1. some minor grammar and spelling errors. if you feel like cleaning this thing up, that's where i'd start.

2. you use "I" way too much. try to avoid it. example:

>I watch them drift to the ground and the wind cradles them to their death and what evaporated into the air was their final breaths.

could be "They drift to the ground..."

3. as i was copy-pasting that passage i noticed some repetition in your sentences. the "I watch" thing.

> and crooked with fingers dangling and I watch the leaves go by. I watch them drift to the ground

4. figurative language, namely the similes. it's wonderful that you're using them and you're trying to make this romantic-ish feel, but a few sound very forced. like this one.

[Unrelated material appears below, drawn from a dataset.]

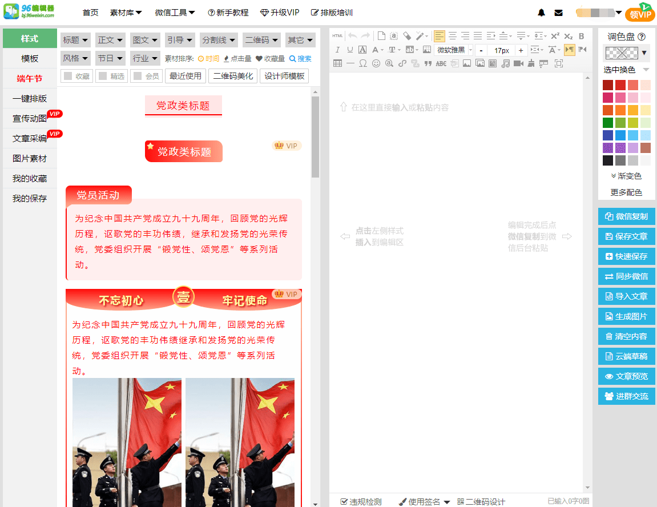Screen dimensions: 657x507
Task: Insert an emoticon using smiley icon
Action: 376,63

>"What're you going to do now?" I ask him. The words drift in the air like dandelion seeds or crumbled leaves to travel by the wind and by way of clothing.

like... geez. the flow of the writing just abruptly stops right there.

5. dialogue tagging. when a sentence continues after dialogue, you put a comma, not a full stop or period or whatever y'all call them.

>"It's getting dark." I say, not much of an observation. My words are few to meet his.
"You should go home." he says.

"It's getting dark," I say.
"You should go home," he says.

there.




Virgil says...


Thanks for the review. The repetition was actually intentional, and I intend to keep it that way. The use of 'I' was also a bit intentional and I do intend to cut down on it a bit if I edit it, but it goes along with the repetition. I also don't know where you were talking about for spelling errors, and I don't think I had any but I typed this up from my notebook pretty fast so I could be wrong. It'd be great if you gave examples.

Thanks.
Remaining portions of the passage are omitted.